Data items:
◆ ◆ ◆ ◆

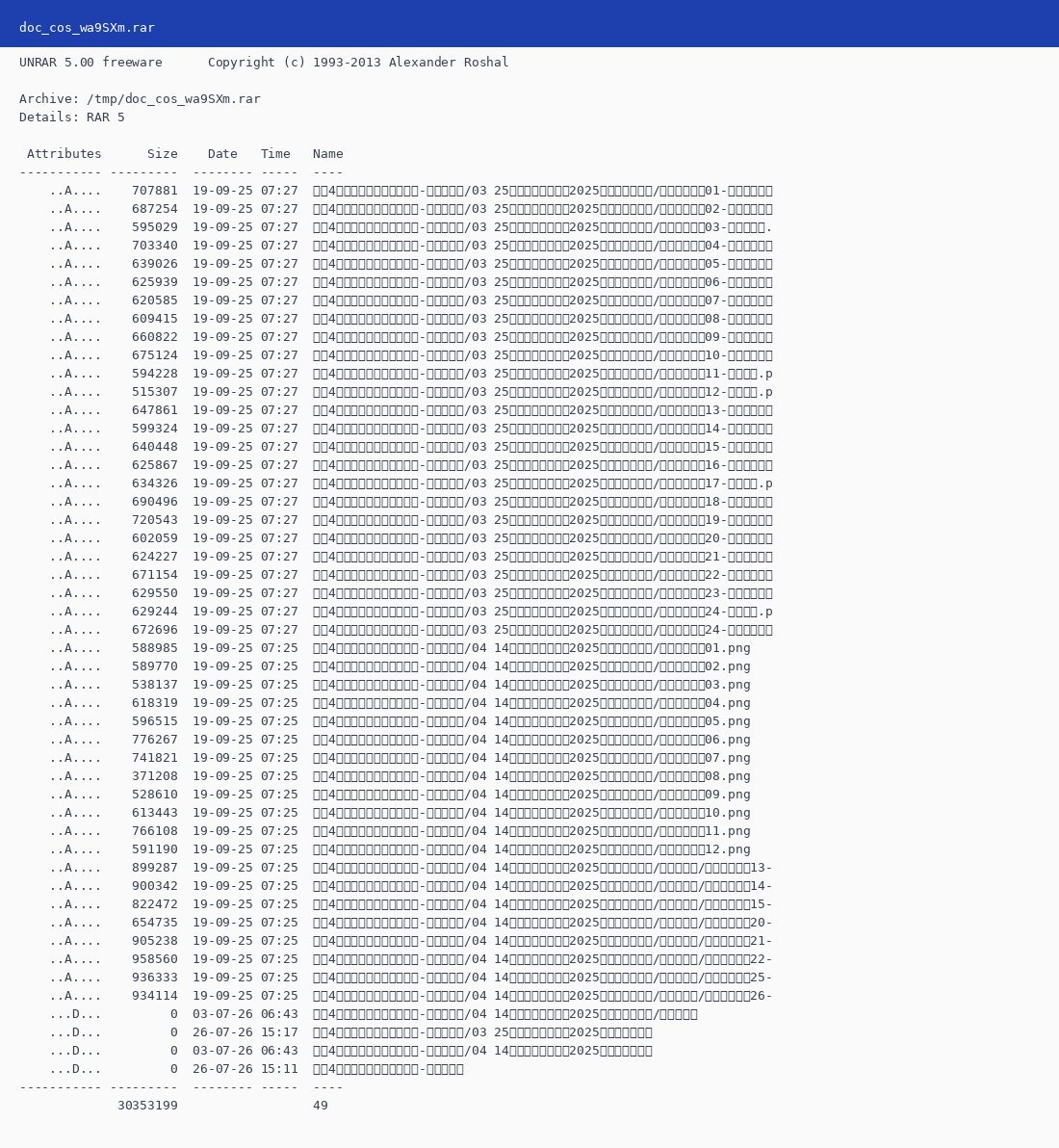Click the archive path /tmp/doc_cos_wa9SXm.rar line
Image resolution: width=1059 pixels, height=1148 pixels.
140,99
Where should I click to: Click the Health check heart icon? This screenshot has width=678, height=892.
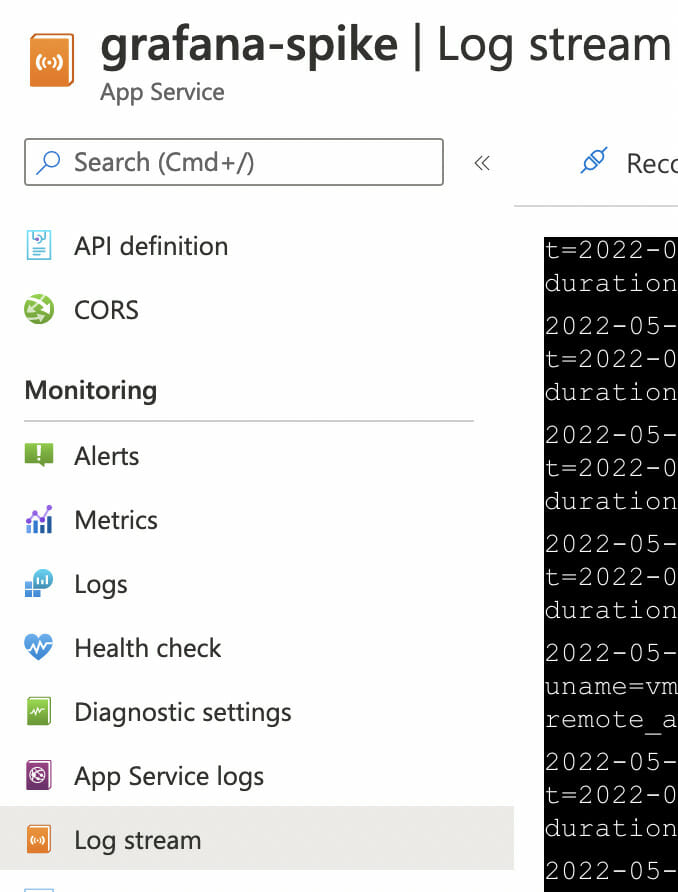point(39,647)
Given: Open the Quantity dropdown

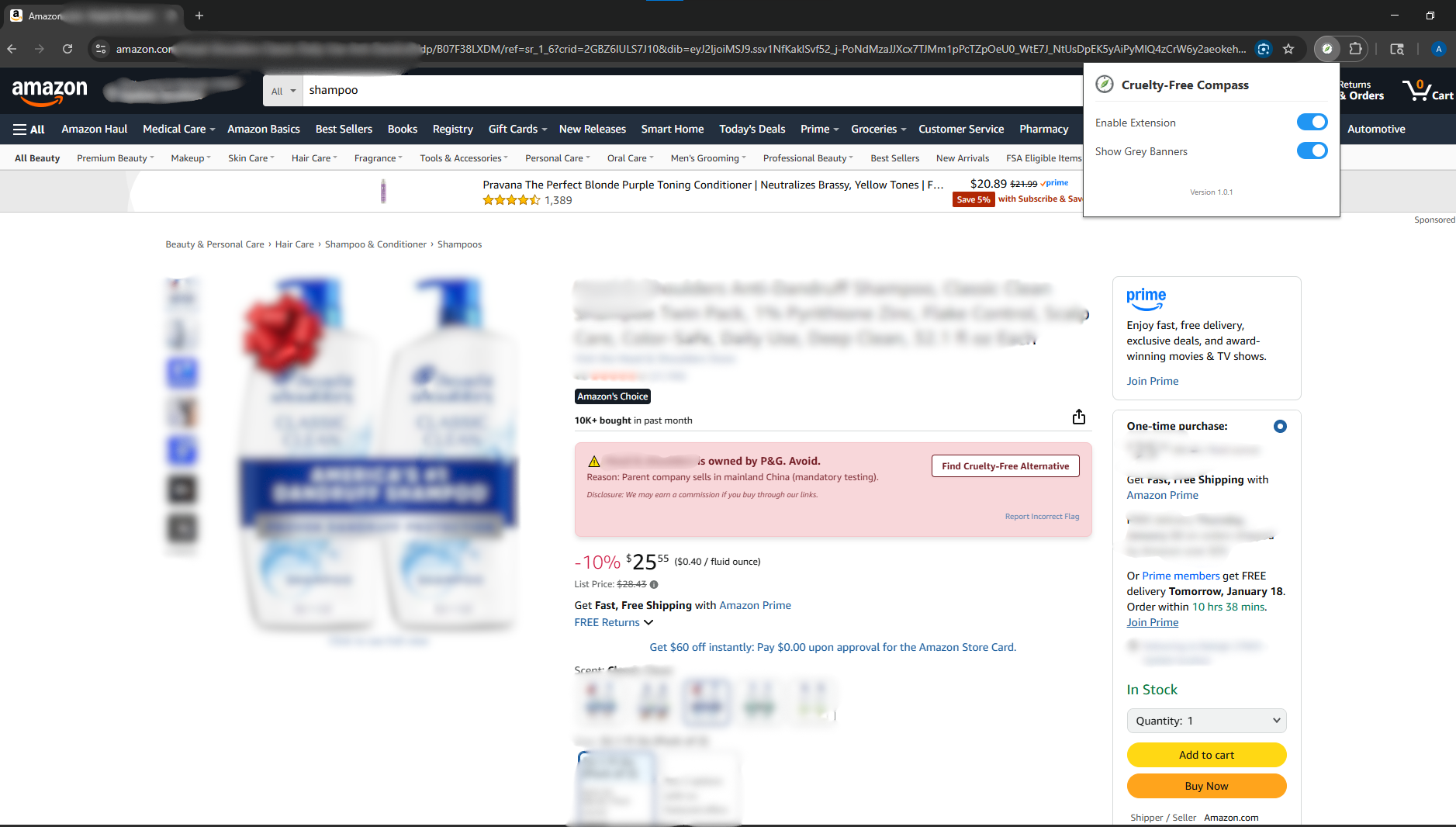Looking at the screenshot, I should 1206,721.
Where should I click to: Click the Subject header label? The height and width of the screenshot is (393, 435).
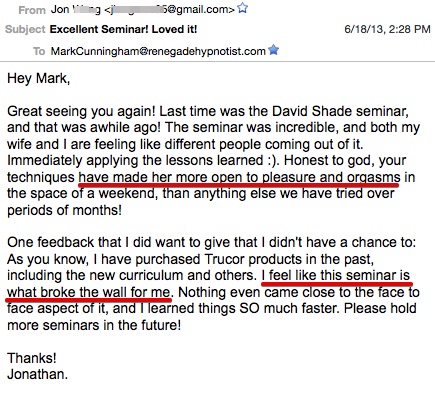[x=25, y=29]
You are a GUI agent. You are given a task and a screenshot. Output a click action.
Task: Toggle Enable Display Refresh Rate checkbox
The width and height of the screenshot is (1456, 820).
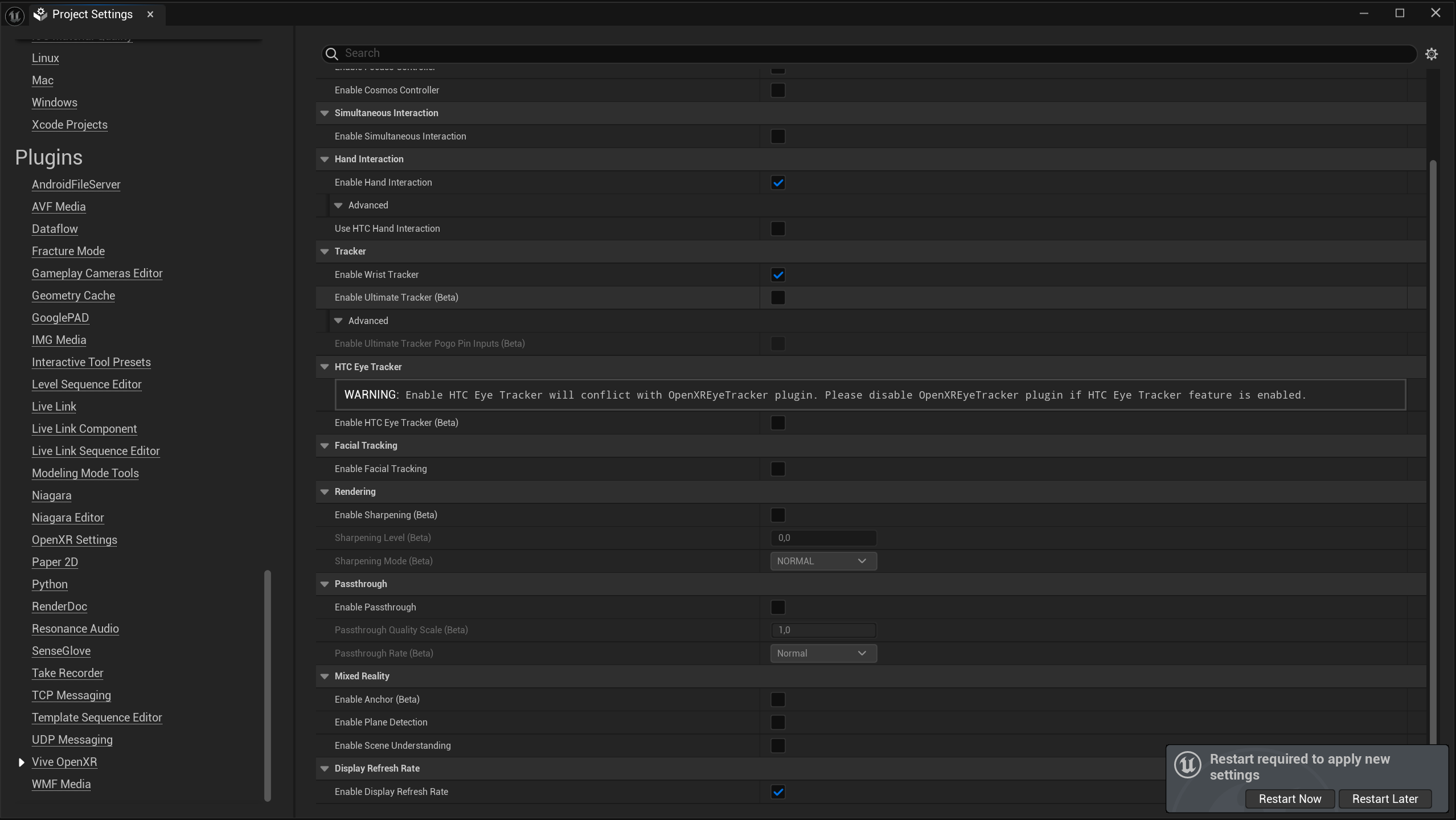[778, 791]
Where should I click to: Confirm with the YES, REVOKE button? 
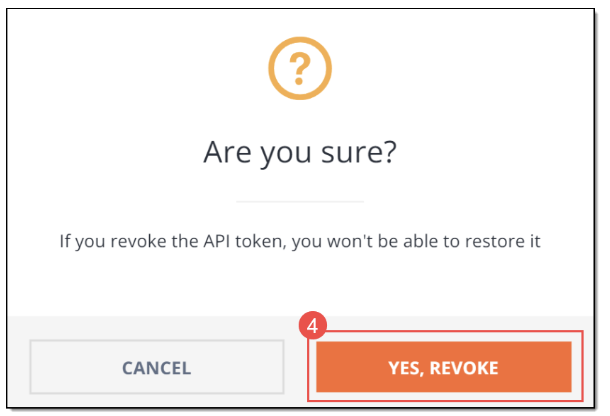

◆ ◆ ◆ ◆

WRITTEN EXERCISE
How many lines of the data above contain the string "Where"? Matching is case-sensitive, and the reply should be the number alone.

CORRECT RESULT
3